British legend Wiggins rides into sunset

The Associated Press

Britain’s Bradley Wiggins, a Tour de France winner and Olympic gold medalist, greets spectators prior to competing in Ghent, Belgium, last month. Wiggins announced his retirement on Wednesday.

The Associated PressBradley Wiggins announced his retirement from cycling on Wednesday, ending an illustrious career in which he won a British-record eight Olympic medals and became his country’s first winner of the Tour de France.

The 36-year-old posted a statement on his Facebook and Instagram pages, alongside a picture of his collected race jerseys, medals and trophies.

“I have been lucky enough to live a dream and fulfil my childhood aspiration of making a living and a career out of the sport I fell in love with at the age of 12,” Wiggins wrote. “2016 is the end of the road for this chapter, onwards and upwards.”
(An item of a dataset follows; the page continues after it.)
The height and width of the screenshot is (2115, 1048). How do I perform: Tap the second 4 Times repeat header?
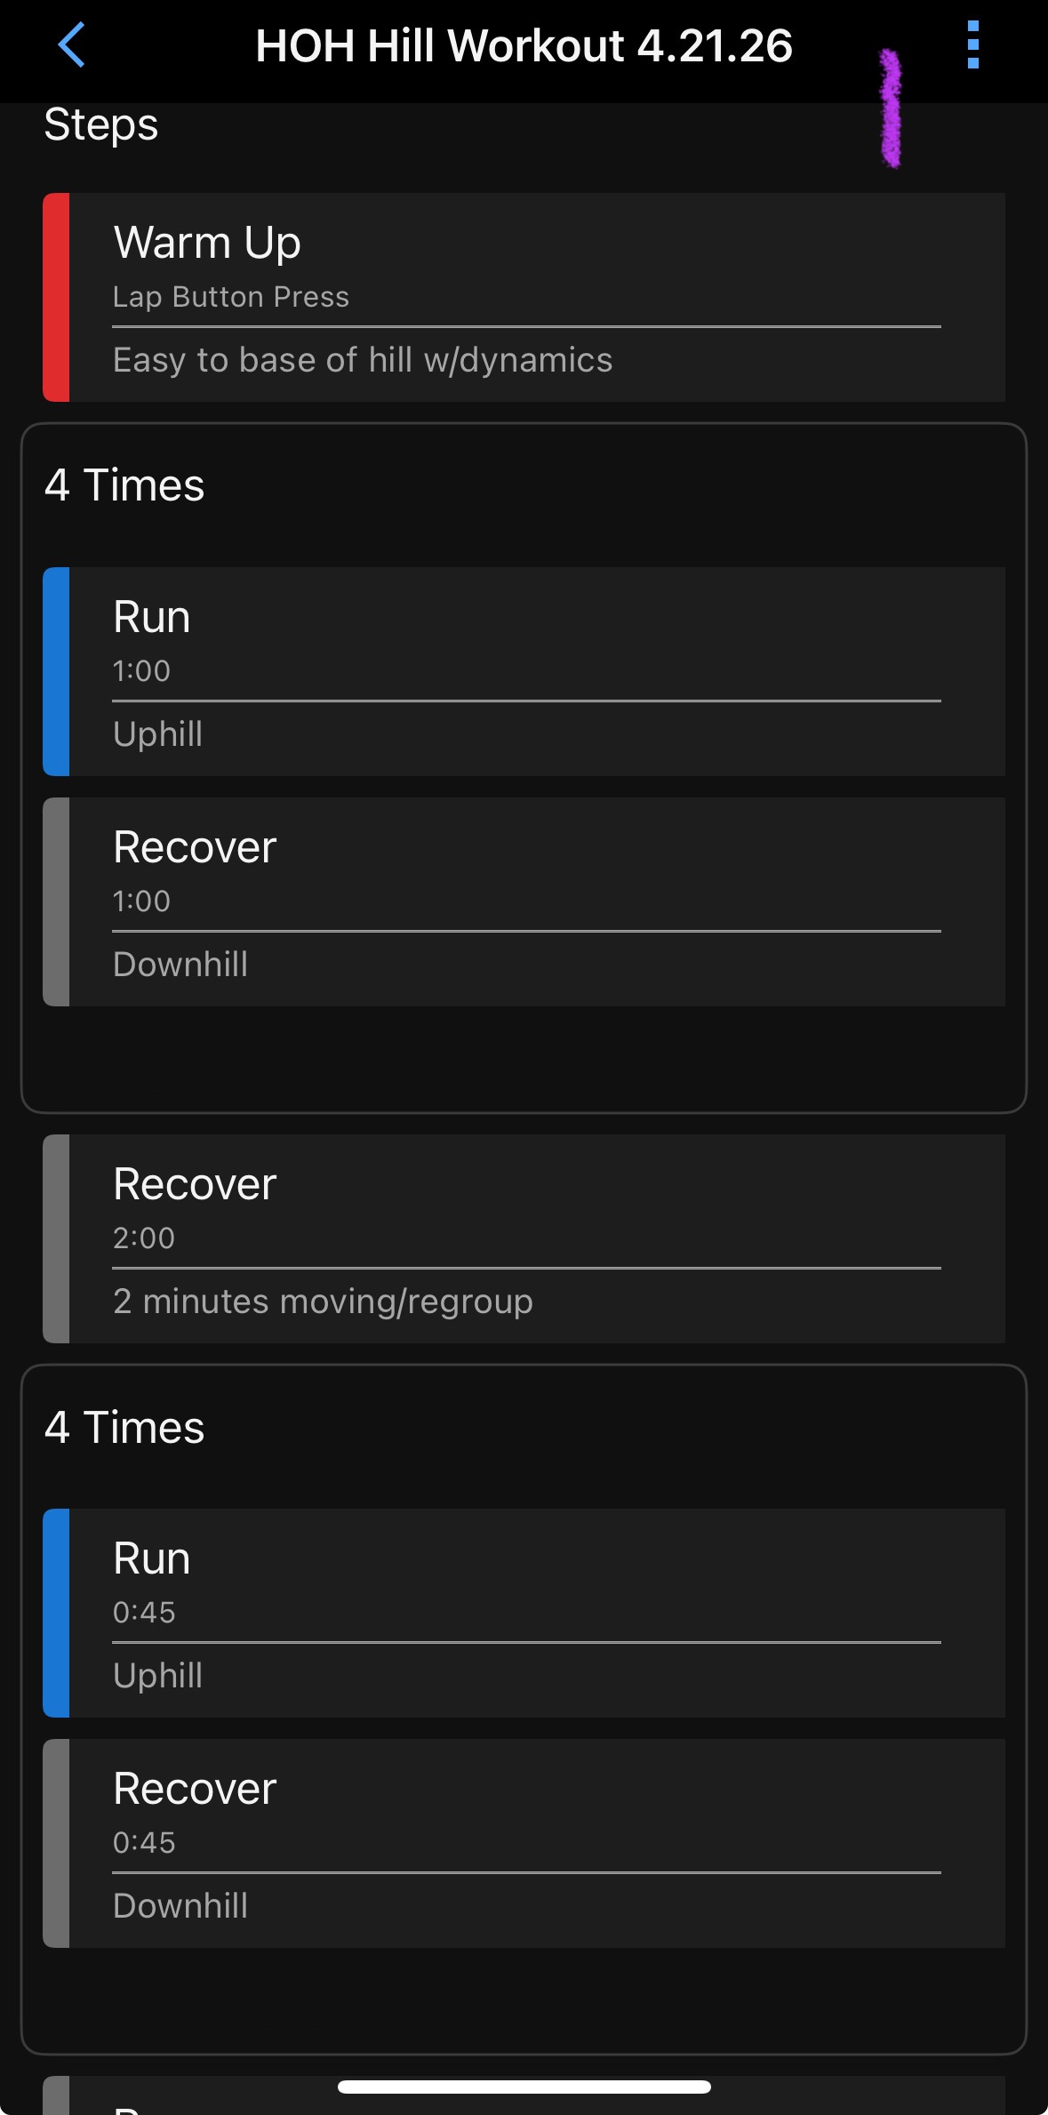click(x=124, y=1427)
Wiggins is Britain’s most decorated Olympian with five golds in a haul of eight medals across five Games, capped when he led the British pursuit team to a win at the Rio de Janeiro Games.

The summer of 2012 was the pinnacle of Wiggins’ career, when he completed a rare double by winning the time trial at the London Olympics soon after his Tour triumph amid a joyful atmosphere described as “Wiggomania” by the British press. A lanky athlete with a strong appetite for fine clothing and British rock music, Wiggins was subsequently honored with a knighthood by Queen Elizabeth II.

Recently, he has been under scrutiny for use of therapeutic-use exemptions earlier in his career after hackers leaked he got injections days before three big races.